Please copy, word for word, the line that contains "Click the Machine wash care instructions text" and every line after it through the end of the records, and nothing more.

Items from a dataset:
□ □ □ □ □ □ □

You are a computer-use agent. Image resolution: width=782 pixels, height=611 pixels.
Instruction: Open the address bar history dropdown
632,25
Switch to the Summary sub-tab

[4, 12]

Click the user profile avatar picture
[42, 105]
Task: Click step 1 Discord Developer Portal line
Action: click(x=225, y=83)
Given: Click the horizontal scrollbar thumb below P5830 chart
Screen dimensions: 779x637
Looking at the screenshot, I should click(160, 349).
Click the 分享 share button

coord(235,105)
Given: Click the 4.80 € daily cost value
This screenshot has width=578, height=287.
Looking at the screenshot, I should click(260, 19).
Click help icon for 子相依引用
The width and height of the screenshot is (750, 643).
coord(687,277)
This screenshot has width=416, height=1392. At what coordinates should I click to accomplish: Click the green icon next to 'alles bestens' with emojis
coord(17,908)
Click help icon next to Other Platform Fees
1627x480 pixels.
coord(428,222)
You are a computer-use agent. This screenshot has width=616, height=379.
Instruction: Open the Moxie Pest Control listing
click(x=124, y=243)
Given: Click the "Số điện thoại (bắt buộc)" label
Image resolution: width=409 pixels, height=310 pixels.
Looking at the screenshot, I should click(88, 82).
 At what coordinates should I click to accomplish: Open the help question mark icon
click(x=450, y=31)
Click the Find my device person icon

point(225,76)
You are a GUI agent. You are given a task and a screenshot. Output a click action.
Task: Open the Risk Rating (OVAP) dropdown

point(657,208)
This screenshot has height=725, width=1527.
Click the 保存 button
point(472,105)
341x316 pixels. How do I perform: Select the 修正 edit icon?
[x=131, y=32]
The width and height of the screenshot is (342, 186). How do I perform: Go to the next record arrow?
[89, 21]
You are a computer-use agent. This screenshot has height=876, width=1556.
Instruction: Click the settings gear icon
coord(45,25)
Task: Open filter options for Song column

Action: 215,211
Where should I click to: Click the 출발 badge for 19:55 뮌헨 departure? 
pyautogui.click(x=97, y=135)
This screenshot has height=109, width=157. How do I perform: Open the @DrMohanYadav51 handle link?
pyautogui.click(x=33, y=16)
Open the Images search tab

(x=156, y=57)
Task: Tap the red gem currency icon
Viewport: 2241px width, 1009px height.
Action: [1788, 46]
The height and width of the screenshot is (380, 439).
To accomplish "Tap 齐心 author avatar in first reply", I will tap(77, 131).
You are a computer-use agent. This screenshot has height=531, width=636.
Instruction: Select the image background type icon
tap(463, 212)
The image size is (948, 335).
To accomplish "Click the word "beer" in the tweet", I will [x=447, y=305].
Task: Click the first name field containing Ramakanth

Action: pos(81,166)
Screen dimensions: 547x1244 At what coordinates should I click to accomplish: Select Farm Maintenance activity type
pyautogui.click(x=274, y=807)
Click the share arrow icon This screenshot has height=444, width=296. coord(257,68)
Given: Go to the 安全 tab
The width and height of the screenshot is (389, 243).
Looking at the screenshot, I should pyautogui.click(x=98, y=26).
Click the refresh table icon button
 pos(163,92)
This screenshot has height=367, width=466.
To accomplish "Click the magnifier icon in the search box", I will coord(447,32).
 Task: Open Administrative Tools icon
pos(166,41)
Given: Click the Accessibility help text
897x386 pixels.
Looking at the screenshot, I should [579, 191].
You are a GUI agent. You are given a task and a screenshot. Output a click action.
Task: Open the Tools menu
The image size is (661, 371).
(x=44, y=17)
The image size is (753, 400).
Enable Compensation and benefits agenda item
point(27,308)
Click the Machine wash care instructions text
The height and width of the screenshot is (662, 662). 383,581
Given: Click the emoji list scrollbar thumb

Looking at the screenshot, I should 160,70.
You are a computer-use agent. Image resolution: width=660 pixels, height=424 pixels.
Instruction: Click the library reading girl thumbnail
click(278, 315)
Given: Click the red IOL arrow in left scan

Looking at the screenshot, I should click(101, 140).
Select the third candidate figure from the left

□ □ □ □ □ □ □

▶ [Final answer]:
Click the Machine wash care instructions text
The height and width of the screenshot is (662, 662). 383,581
Given: Click the emoji list scrollbar thumb

Looking at the screenshot, I should 160,70.
You are a computer-use agent. Image resolution: width=660 pixels, height=424 pixels.
Instruction: Click the library reading girl thumbnail
click(278, 315)
Given: Click the red IOL arrow in left scan

Looking at the screenshot, I should click(101, 140).
Select the third candidate figure from the left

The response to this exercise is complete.